Not all stories here involve technocratic dystopias. On a brighter, weirder note L.A. native Jack Parsons makes an appearance in a couple stories. Parsons became infamous for being both a rocket scientist and occultist. In Lisa Morton’s alternate history tale, “Antonia and the Stranger Who Came to Rancho Los Feliz,” the titular Lisa meets Parsons when he stumbles onto their ranch. Taking place in the nation of Alta California, Los Angeles exists only as an agrarian outpost. Its history separate from both the United States and Mexico, the story has Lisa running a farm staffed by Native American, Asian, and Mexican people. This multicultural idyll is interrupted when Parsons reveals the true nature of his visit.
“Purple Panic” by Francesca Lia Block takes place in seventies-era Studio City. “[A]n apocalyptic place in its own suburban way,” Block writes, “I think it damaged all of us.” She infuses the story with local color and characterization rich in detail and realism. The title comes from the bloom from the jacaranda trees. It clogged bronchial tubes, but “Another theory about purple panic had something to do with paganism—panic as in Pan the nature god with his cloven hooves.” The narrator speaks of her friend, Tamara, whose house “smelled of chlorine from the swimming pool, rotten lettuce, pee, and sweat; and her little brothers and sisters with their tangled hair ran around shirtless, the shadows of their ribs showing bruise-like through their skin.” Block’s story takes a dark turn when it is revealed Tamara is being abused by her father. The way she fights back brings in the supernatural element. Any more details would spoil the story’s slow burn finale.

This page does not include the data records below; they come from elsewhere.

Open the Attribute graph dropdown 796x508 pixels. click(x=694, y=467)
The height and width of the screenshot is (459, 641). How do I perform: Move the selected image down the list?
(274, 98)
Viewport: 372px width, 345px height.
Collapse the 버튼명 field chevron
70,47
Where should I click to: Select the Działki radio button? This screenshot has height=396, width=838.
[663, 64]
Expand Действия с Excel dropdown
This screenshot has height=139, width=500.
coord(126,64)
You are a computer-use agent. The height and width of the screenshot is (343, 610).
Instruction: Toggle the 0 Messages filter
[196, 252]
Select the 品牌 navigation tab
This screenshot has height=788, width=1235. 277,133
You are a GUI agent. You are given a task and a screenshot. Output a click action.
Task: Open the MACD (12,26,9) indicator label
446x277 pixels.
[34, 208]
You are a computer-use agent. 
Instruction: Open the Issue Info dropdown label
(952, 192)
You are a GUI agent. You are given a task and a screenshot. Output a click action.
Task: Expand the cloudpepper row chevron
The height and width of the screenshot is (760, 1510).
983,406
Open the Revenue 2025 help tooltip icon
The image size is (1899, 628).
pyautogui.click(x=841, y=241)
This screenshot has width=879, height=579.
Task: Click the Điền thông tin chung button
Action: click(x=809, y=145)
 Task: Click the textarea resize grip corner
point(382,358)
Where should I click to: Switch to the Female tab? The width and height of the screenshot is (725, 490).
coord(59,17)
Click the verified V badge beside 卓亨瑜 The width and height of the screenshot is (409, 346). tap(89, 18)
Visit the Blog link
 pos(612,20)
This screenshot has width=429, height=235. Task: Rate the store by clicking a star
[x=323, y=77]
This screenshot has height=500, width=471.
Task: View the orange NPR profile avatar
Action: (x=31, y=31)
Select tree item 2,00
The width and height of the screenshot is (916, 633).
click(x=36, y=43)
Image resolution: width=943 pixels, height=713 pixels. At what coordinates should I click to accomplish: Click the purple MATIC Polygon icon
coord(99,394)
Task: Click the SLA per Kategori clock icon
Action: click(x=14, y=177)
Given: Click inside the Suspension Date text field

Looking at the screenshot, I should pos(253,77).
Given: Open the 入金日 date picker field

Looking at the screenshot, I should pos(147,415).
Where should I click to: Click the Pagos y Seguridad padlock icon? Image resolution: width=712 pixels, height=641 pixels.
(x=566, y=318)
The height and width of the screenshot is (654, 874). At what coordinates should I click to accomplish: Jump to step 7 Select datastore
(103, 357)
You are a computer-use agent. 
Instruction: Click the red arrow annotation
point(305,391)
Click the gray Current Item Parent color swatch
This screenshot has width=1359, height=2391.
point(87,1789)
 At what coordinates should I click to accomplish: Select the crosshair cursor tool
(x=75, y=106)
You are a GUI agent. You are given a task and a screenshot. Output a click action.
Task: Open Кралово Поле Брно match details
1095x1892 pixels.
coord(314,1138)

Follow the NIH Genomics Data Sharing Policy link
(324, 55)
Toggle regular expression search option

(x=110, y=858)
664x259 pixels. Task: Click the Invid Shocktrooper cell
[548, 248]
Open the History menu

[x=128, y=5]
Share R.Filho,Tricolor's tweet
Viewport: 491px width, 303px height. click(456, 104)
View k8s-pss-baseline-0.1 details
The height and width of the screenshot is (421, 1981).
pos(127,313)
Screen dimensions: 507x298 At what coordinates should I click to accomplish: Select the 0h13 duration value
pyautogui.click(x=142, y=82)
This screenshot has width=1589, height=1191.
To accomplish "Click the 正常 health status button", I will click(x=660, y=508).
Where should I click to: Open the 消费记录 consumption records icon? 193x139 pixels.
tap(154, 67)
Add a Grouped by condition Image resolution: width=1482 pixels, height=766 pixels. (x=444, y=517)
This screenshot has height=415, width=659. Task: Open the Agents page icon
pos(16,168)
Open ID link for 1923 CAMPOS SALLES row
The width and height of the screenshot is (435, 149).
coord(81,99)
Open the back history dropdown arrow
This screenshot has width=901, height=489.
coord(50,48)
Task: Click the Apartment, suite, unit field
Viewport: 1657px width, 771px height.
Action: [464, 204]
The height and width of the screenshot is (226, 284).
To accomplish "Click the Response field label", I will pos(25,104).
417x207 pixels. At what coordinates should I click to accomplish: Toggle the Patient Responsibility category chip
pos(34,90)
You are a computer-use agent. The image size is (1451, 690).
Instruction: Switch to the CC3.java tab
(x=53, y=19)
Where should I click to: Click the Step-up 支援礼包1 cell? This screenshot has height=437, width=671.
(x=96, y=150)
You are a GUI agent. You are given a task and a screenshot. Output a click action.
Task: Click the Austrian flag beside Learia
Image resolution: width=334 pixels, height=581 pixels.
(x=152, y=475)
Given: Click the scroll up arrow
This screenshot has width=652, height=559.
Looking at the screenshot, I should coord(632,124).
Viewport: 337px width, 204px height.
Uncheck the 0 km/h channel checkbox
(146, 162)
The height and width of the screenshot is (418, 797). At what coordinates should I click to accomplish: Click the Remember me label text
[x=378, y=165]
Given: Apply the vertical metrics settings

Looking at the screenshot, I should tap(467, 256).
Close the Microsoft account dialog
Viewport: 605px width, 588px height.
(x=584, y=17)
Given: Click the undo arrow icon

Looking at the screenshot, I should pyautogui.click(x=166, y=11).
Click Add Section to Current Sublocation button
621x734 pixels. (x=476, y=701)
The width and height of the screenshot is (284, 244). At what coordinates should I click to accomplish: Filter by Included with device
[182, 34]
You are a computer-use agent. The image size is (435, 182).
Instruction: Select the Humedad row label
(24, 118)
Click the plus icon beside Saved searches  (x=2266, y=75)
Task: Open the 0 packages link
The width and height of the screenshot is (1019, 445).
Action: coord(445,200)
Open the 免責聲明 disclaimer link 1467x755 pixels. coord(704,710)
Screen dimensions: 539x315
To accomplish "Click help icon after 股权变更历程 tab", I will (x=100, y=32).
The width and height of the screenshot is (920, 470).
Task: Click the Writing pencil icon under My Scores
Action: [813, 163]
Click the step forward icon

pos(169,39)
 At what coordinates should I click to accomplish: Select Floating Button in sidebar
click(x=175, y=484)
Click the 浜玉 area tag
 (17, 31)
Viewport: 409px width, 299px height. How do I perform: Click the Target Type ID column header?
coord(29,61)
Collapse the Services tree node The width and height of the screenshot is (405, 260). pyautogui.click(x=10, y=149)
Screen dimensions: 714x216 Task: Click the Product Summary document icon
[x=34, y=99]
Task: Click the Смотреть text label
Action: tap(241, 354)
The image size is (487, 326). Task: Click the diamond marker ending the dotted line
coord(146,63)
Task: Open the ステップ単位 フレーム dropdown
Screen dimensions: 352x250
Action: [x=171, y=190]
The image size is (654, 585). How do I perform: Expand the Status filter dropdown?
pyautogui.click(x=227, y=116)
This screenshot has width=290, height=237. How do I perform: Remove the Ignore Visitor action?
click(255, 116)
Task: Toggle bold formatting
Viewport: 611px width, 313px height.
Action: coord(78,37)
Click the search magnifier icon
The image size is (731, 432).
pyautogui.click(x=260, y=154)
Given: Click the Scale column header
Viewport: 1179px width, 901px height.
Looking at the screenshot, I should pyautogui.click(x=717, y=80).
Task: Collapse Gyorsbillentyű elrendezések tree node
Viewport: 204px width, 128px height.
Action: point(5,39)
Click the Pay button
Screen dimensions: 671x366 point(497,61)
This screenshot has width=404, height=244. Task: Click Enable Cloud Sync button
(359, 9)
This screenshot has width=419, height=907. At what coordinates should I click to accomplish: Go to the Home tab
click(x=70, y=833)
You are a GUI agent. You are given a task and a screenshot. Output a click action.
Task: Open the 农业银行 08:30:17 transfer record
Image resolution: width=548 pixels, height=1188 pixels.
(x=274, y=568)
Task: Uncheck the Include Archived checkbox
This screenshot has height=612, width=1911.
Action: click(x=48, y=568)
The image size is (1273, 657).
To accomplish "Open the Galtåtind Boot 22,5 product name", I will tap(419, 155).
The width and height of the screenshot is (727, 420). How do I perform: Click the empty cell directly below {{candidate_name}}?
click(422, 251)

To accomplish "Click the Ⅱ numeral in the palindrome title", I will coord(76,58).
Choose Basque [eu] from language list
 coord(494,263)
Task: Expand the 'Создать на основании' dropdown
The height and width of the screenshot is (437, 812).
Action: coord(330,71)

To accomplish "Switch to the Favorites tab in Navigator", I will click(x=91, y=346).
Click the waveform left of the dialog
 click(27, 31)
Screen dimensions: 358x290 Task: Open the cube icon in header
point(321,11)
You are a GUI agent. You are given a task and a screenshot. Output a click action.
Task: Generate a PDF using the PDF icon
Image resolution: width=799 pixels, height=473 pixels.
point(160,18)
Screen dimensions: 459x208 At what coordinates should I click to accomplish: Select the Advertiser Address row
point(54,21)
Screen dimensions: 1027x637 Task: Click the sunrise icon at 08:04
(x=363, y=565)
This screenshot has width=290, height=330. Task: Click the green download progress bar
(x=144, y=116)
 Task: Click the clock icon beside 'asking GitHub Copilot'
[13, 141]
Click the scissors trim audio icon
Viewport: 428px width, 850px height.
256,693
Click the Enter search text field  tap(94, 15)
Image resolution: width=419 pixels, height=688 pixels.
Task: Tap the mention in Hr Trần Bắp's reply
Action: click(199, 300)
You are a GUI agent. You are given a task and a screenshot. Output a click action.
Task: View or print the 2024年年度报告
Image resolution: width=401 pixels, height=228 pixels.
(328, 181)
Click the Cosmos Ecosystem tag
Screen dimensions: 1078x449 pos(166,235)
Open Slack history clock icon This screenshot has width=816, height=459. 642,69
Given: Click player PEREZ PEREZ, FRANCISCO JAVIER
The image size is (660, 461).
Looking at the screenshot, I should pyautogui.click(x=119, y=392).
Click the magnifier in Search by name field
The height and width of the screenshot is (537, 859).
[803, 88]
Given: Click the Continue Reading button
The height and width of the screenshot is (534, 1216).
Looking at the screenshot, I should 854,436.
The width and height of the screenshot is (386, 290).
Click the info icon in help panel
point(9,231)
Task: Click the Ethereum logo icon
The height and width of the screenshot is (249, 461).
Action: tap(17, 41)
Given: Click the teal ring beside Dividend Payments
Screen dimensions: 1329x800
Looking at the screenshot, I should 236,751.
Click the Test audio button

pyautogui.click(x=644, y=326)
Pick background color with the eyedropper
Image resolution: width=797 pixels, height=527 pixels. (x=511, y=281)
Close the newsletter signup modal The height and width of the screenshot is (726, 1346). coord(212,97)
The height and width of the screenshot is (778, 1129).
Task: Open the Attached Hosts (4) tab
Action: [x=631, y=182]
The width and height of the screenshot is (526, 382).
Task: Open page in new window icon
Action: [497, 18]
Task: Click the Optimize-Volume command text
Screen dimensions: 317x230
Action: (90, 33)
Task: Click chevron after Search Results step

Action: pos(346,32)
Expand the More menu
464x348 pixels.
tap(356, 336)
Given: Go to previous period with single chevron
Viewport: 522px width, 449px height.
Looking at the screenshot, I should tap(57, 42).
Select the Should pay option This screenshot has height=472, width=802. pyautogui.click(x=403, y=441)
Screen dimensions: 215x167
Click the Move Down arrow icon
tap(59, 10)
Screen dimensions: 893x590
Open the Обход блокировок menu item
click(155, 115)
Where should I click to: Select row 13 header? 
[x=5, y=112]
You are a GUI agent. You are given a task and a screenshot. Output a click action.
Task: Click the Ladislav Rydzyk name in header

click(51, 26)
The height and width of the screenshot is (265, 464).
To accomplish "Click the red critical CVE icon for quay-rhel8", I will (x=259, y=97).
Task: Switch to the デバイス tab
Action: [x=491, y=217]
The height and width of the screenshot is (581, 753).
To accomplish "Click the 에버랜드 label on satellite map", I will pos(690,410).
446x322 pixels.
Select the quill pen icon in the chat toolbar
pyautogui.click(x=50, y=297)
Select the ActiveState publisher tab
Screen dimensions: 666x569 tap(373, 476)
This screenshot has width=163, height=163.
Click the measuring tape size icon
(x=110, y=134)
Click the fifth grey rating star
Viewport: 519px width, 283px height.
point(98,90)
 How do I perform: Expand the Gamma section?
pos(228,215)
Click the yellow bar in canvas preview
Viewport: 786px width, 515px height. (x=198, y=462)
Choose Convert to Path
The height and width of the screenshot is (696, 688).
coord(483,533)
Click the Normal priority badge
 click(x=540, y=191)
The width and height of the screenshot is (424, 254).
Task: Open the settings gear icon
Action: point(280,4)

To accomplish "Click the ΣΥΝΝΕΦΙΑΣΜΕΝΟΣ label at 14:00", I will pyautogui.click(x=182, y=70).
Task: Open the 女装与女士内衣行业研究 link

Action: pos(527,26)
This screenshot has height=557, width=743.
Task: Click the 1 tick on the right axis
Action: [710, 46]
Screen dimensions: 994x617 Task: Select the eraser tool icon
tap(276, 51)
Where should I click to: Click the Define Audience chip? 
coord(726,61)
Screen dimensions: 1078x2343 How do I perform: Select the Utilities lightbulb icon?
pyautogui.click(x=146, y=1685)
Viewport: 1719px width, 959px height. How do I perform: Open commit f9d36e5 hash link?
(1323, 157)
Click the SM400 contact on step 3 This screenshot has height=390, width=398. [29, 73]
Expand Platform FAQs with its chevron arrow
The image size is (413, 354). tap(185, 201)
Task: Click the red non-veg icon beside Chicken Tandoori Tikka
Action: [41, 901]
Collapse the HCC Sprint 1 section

Speculative Los Angeles has a lot to offer. Like the city itself, it is sprawling, multifaceted, and multicultural. The diversity of stories reflects the diversity of the authors. Neither feels forced or artificial (a common insult against Los Angeles). Horror, science fiction, fantasy, alternate history, and supernatural thrillers all get their due representation here. Accessible, challenging, and fun by turns, Speculative Los Angeles possesses everything a fan could want.